If the rookie out of Duke wants to play, he’ll have to keep playing defense

NBA: Utah Jazz at Phoenix Suns Mark J. Rebilas-USA TODAY Sports

Grayson Allen heeded the call Wednesday with the Utah Jazz missing half of its rotation and a matchup with the Phoenix Suns on the itinerary. Allen pulled through by posting new career-highs in both points (14) and rebounds (3) in Utah’s 118-97 win. He also arguably had his best shooting night of the year when considering the volume of shots he took (6 of 9 — Allen has three games with a 100 percent shooting mark but in none of those did he take more than three FGA).

So it turned out to be no wonder that in postgame interviews, head coach Quin Snyder and several of Allen’s teammates were asked about the performance of the rookie. Instead of praising the Duke product’s career night on the offensive end of the floor, the leaders of the Jazz both on and off the court lauded Allen’s defensive performance.

Rudy Gobert

“I think it was his best defensive game. He was chasing down the shooters and was able to recover and had the big block and after the block he got a contest on the three. That’s the kind of thing that I think are going to allow him to stay on the floor.”

Donovan Mitchell

“The best thing about (Allen’s performance) wasn’t even the offensive end it was the defense end. He shot efficient and had 14 points but he was chasing screens, contesting, had the block.”

Quin Snyder

“I thought he did a great job on the defensive end. He really threw himself into it, competed.”

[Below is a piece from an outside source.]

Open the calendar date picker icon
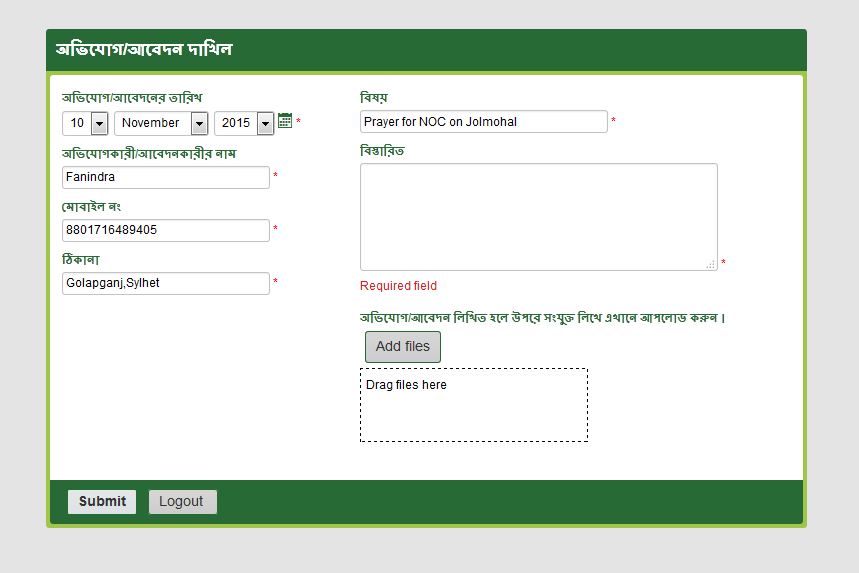Image resolution: width=859 pixels, height=573 pixels. [x=285, y=121]
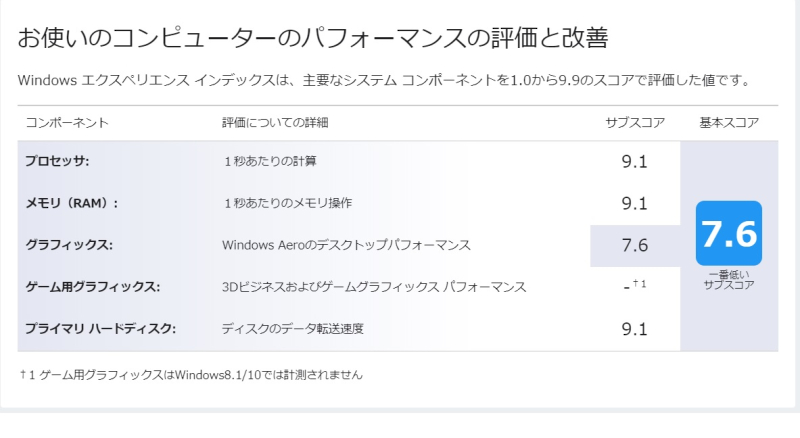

This message echos the same one fans got when they asked how much Allen would play with Ricky Rubio, Mitchell, Dante Exum, Royce O’Neale, Raul Neto and Alec Burks ahead of him in the guard rotation.

“Right now his biggest adjustment is transition defense so he’s either going to make that adjustment or he’s not going to play. I hope he reads that,” Snyder said according to Eric Woodyard.

On Wednesday, Allen was going to get minutes whether he played defense or not (Snyder likely didn’t want to roll with a three-man guard rotation in an April game against the lowly Suns). However, playing good defense means that down the road (i.e. next season), Allen will have shown he at least can live up to Snyder’s standard on defense and thus have a better chance at seeing the floor more than he has this season.

There’s a lot of things Allen needs to improve upon to get more minutes besides defense. In his limited minutes, the rookie has put up very underwhelming shooting splits of 34.6/30.4/69.0. Even in the games where Allen has received more than a few minutes he’s still not performed well.

In games where Allen played 15 or more minutes, he’s averaging 8.5 points, 1.4 assists, 0.6 rebounds and 1.6 turnovers (in 19.8 minutes on average). And he’s still shooting around 35 percent overall and 30 percent from three in those games (technically 36.2 and 31.7) on 8.6 FGA per outing.

Luckily, Allen is a rookie and meaningful minutes, like he got against Phoenix, are going to help him overcome these early stumbling blocks.